**ABOUT THIS EXERCISE**: Produce a character-for-character copy of the data below.

[Stored data entries]

● ● ● ● ●

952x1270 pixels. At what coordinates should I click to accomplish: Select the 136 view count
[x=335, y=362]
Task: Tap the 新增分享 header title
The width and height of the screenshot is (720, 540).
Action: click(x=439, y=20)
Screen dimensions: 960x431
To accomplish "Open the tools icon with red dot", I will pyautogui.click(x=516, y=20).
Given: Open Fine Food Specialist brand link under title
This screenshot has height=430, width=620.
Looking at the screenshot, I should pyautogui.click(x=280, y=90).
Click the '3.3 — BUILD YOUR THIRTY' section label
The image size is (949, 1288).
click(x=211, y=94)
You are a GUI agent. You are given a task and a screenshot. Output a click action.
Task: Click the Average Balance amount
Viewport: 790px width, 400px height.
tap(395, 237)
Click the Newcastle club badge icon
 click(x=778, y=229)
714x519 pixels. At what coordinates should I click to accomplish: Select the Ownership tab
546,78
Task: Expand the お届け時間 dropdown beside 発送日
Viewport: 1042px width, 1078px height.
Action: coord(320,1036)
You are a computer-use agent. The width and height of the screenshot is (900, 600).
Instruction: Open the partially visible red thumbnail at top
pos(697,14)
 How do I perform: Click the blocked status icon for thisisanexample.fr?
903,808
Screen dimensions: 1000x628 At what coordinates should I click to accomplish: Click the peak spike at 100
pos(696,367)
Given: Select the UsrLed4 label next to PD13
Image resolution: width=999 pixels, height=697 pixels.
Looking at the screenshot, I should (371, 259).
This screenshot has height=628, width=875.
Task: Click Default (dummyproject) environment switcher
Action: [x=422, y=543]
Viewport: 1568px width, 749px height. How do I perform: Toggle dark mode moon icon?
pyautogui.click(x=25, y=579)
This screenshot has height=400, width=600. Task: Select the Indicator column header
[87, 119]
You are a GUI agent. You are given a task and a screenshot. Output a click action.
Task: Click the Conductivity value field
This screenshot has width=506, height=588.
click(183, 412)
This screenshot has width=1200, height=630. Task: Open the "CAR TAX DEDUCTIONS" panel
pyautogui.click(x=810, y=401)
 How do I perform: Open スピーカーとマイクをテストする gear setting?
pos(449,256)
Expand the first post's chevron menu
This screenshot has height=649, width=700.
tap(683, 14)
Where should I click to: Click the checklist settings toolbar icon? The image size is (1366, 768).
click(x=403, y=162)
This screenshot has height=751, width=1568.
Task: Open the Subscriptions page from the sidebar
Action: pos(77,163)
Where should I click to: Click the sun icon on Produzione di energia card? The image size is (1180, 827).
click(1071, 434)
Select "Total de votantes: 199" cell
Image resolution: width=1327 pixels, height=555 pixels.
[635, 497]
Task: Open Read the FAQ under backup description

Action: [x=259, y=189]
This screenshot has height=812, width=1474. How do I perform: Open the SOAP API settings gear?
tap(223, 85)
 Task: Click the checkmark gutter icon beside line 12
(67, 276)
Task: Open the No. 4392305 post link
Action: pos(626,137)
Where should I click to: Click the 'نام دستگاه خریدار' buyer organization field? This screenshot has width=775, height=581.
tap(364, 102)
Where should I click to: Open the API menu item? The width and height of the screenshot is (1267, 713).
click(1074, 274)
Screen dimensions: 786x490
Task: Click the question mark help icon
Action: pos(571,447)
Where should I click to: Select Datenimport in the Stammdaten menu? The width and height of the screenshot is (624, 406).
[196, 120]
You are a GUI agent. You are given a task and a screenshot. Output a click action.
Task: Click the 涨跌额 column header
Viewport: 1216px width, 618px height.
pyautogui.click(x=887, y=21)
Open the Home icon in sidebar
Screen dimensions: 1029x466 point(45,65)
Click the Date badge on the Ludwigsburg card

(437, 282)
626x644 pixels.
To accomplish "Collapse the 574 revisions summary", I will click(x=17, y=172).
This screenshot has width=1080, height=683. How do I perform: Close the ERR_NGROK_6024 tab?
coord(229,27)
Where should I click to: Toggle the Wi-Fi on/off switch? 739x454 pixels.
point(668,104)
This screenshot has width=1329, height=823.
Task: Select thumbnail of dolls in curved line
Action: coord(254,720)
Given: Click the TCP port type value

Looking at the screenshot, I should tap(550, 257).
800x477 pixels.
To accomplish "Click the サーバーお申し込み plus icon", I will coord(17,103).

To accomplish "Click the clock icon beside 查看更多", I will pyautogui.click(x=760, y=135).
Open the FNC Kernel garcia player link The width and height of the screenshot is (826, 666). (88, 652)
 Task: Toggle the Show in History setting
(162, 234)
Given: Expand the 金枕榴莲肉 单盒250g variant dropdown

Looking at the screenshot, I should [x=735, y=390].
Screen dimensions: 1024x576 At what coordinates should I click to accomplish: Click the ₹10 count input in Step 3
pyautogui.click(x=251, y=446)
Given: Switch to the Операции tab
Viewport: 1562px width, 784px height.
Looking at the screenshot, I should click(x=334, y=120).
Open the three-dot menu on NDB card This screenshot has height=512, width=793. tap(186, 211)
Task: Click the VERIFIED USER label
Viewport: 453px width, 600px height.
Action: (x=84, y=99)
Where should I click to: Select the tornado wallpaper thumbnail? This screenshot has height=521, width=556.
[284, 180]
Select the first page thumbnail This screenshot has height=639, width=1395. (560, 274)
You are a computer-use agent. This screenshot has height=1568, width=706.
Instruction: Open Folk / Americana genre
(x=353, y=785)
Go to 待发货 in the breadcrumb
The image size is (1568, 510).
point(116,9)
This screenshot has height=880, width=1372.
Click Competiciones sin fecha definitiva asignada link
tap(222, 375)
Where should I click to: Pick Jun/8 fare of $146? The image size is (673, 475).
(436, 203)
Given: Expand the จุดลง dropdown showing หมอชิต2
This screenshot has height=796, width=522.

● ● ● ● ●

**WRITTEN REPLY**:
952x1270 pixels. At what coordinates should I click to accomplish: Select the 136 view count
[x=335, y=362]
Task: Tap the 新增分享 header title
The width and height of the screenshot is (720, 540).
Action: click(x=439, y=20)
Screen dimensions: 960x431
To accomplish "Open the tools icon with red dot", I will pyautogui.click(x=516, y=20).
Given: Open Fine Food Specialist brand link under title
This screenshot has height=430, width=620.
Looking at the screenshot, I should pyautogui.click(x=280, y=90).
Click the '3.3 — BUILD YOUR THIRTY' section label
The image size is (949, 1288).
click(x=211, y=94)
You are a GUI agent. You are given a task and a screenshot. Output a click action.
Task: Click the Average Balance amount
Viewport: 790px width, 400px height.
tap(395, 237)
Click the Newcastle club badge icon
 click(x=778, y=229)
714x519 pixels. At what coordinates should I click to accomplish: Select the Ownership tab
546,78
Task: Expand the お届け時間 dropdown beside 発送日
Viewport: 1042px width, 1078px height.
Action: coord(320,1036)
You are a computer-use agent. The width and height of the screenshot is (900, 600).
Instruction: Open the partially visible red thumbnail at top
pos(697,14)
 How do I perform: Click the blocked status icon for thisisanexample.fr?
903,808
Screen dimensions: 1000x628 At what coordinates should I click to accomplish: Click the peak spike at 100
pos(696,367)
Given: Select the UsrLed4 label next to PD13
Image resolution: width=999 pixels, height=697 pixels.
Looking at the screenshot, I should (371, 259).
This screenshot has height=628, width=875.
Task: Click Default (dummyproject) environment switcher
Action: [x=422, y=543]
Viewport: 1568px width, 749px height. How do I perform: Toggle dark mode moon icon?
pyautogui.click(x=25, y=579)
This screenshot has height=400, width=600. Task: Select the Indicator column header
[87, 119]
You are a GUI agent. You are given a task and a screenshot. Output a click action.
Task: Click the Conductivity value field
This screenshot has width=506, height=588.
click(183, 412)
This screenshot has width=1200, height=630. Task: Open the "CAR TAX DEDUCTIONS" panel
pyautogui.click(x=810, y=401)
 How do I perform: Open スピーカーとマイクをテストする gear setting?
pos(449,256)
Expand the first post's chevron menu
This screenshot has height=649, width=700.
tap(683, 14)
Where should I click to: Click the checklist settings toolbar icon? The image size is (1366, 768).
click(x=403, y=162)
This screenshot has height=751, width=1568.
Task: Open the Subscriptions page from the sidebar
Action: pos(77,163)
Where should I click to: Click the sun icon on Produzione di energia card? The image size is (1180, 827).
click(1071, 434)
Select "Total de votantes: 199" cell
Image resolution: width=1327 pixels, height=555 pixels.
[635, 497]
Task: Open Read the FAQ under backup description

Action: [x=259, y=189]
This screenshot has height=812, width=1474. How do I perform: Open the SOAP API settings gear?
tap(223, 85)
 Task: Click the checkmark gutter icon beside line 12
(67, 276)
Task: Open the No. 4392305 post link
Action: pos(626,137)
Where should I click to: Click the 'نام دستگاه خریدار' buyer organization field? This screenshot has width=775, height=581.
tap(364, 102)
Where should I click to: Open the API menu item? The width and height of the screenshot is (1267, 713).
click(1074, 274)
Screen dimensions: 786x490
Task: Click the question mark help icon
Action: pos(571,447)
Where should I click to: Select Datenimport in the Stammdaten menu? The width and height of the screenshot is (624, 406).
[196, 120]
You are a GUI agent. You are given a task and a screenshot. Output a click action.
Task: Click the 涨跌额 column header
Viewport: 1216px width, 618px height.
pyautogui.click(x=887, y=21)
Open the Home icon in sidebar
Screen dimensions: 1029x466 point(45,65)
Click the Date badge on the Ludwigsburg card

(437, 282)
626x644 pixels.
To accomplish "Collapse the 574 revisions summary", I will click(x=17, y=172).
This screenshot has width=1080, height=683. How do I perform: Close the ERR_NGROK_6024 tab?
coord(229,27)
Where should I click to: Toggle the Wi-Fi on/off switch? 739x454 pixels.
point(668,104)
This screenshot has width=1329, height=823.
Task: Select thumbnail of dolls in curved line
Action: coord(254,720)
Given: Click the TCP port type value

Looking at the screenshot, I should tap(550, 257).
800x477 pixels.
To accomplish "Click the サーバーお申し込み plus icon", I will coord(17,103).

To accomplish "Click the clock icon beside 查看更多", I will pyautogui.click(x=760, y=135).
Open the FNC Kernel garcia player link The width and height of the screenshot is (826, 666). (88, 652)
 Task: Toggle the Show in History setting
(162, 234)
Given: Expand the 金枕榴莲肉 单盒250g variant dropdown

Looking at the screenshot, I should [x=735, y=390].
Screen dimensions: 1024x576 At what coordinates should I click to accomplish: Click the ₹10 count input in Step 3
pyautogui.click(x=251, y=446)
Given: Switch to the Операции tab
Viewport: 1562px width, 784px height.
Looking at the screenshot, I should click(x=334, y=120).
Open the three-dot menu on NDB card This screenshot has height=512, width=793. tap(186, 211)
Task: Click the VERIFIED USER label
Viewport: 453px width, 600px height.
Action: (x=84, y=99)
Where should I click to: Select the tornado wallpaper thumbnail? This screenshot has height=521, width=556.
[284, 180]
Select the first page thumbnail This screenshot has height=639, width=1395. (560, 274)
You are a computer-use agent. This screenshot has height=1568, width=706.
Instruction: Open Folk / Americana genre
(x=353, y=785)
Go to 待发货 in the breadcrumb
The image size is (1568, 510).
point(116,9)
This screenshot has height=880, width=1372.
Click Competiciones sin fecha definitiva asignada link
tap(222, 375)
Where should I click to: Pick Jun/8 fare of $146? The image size is (673, 475).
(436, 203)
Given: Expand the จุดลง dropdown showing หมอชิต2
This screenshot has height=796, width=522.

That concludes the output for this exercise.